**EXERCISE DETAILS:** Every line from the line containing "At what coordinates" through the end of the data is to be reproduced exactly, excluding pictures.

■ ■ ■ ■

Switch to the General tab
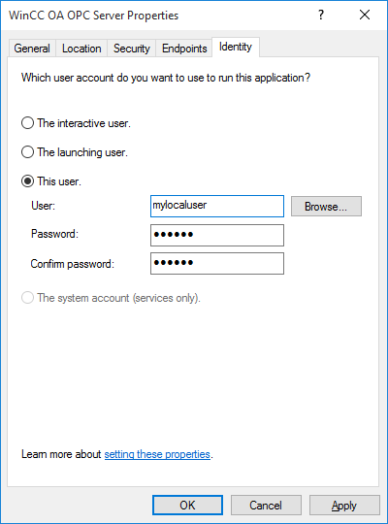 [x=32, y=49]
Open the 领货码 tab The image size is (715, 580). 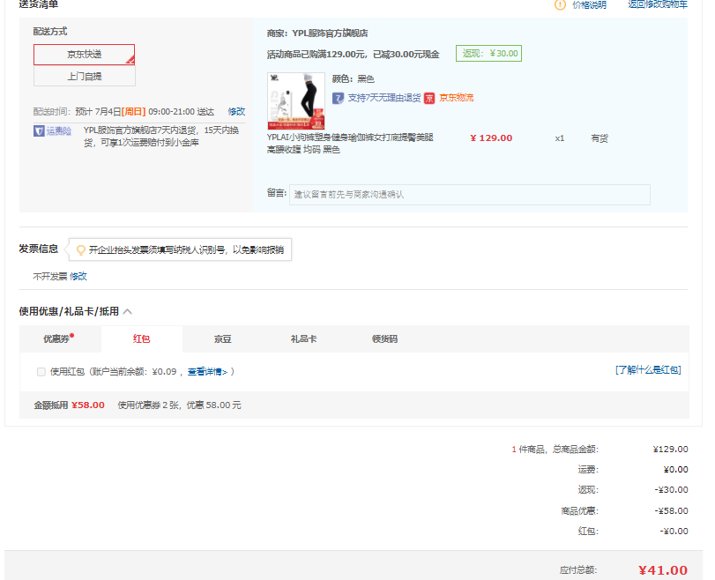coord(384,339)
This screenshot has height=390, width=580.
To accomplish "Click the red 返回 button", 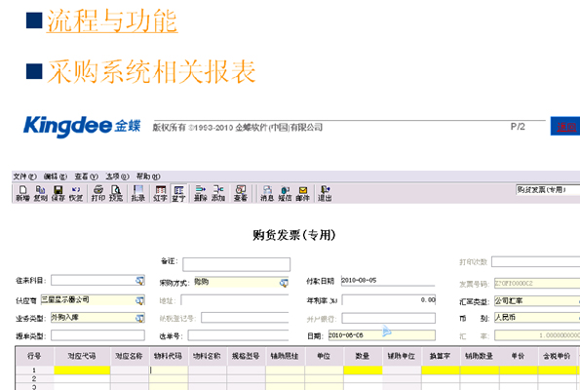I will [x=565, y=127].
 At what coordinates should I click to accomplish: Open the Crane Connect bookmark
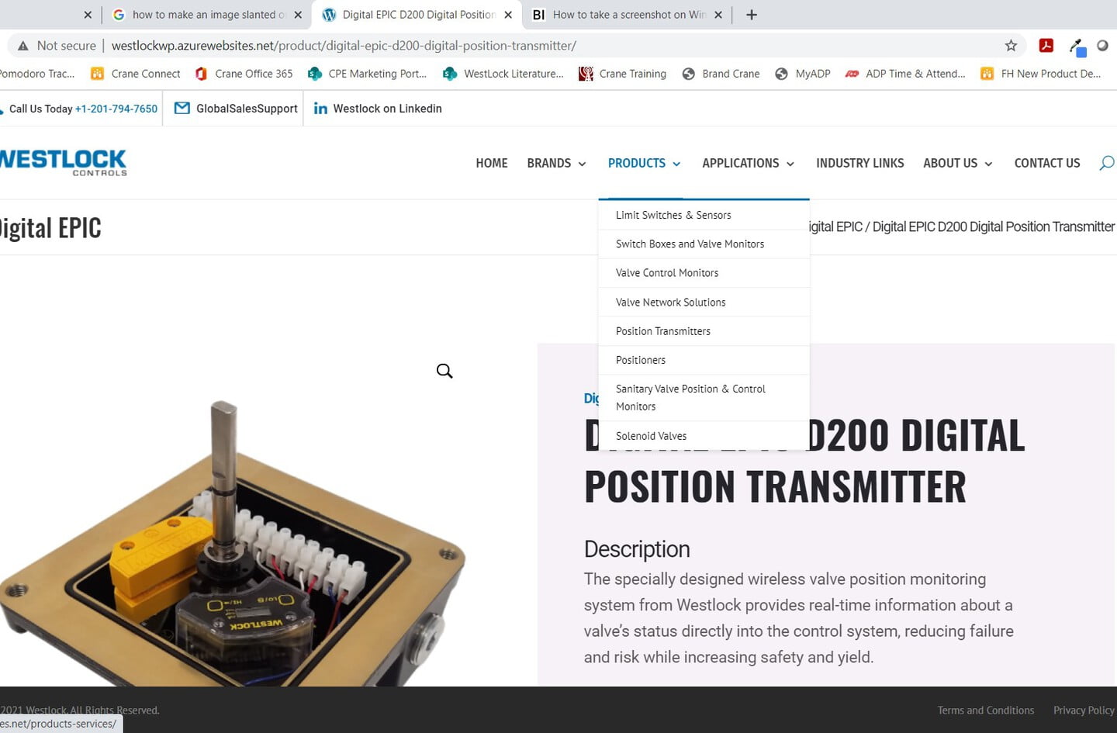coord(136,74)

■ ■ ■ ■

**REPLY TO THE TASK:**
 At what coordinates should I click to accomplish: Open the Crane Connect bookmark
coord(136,74)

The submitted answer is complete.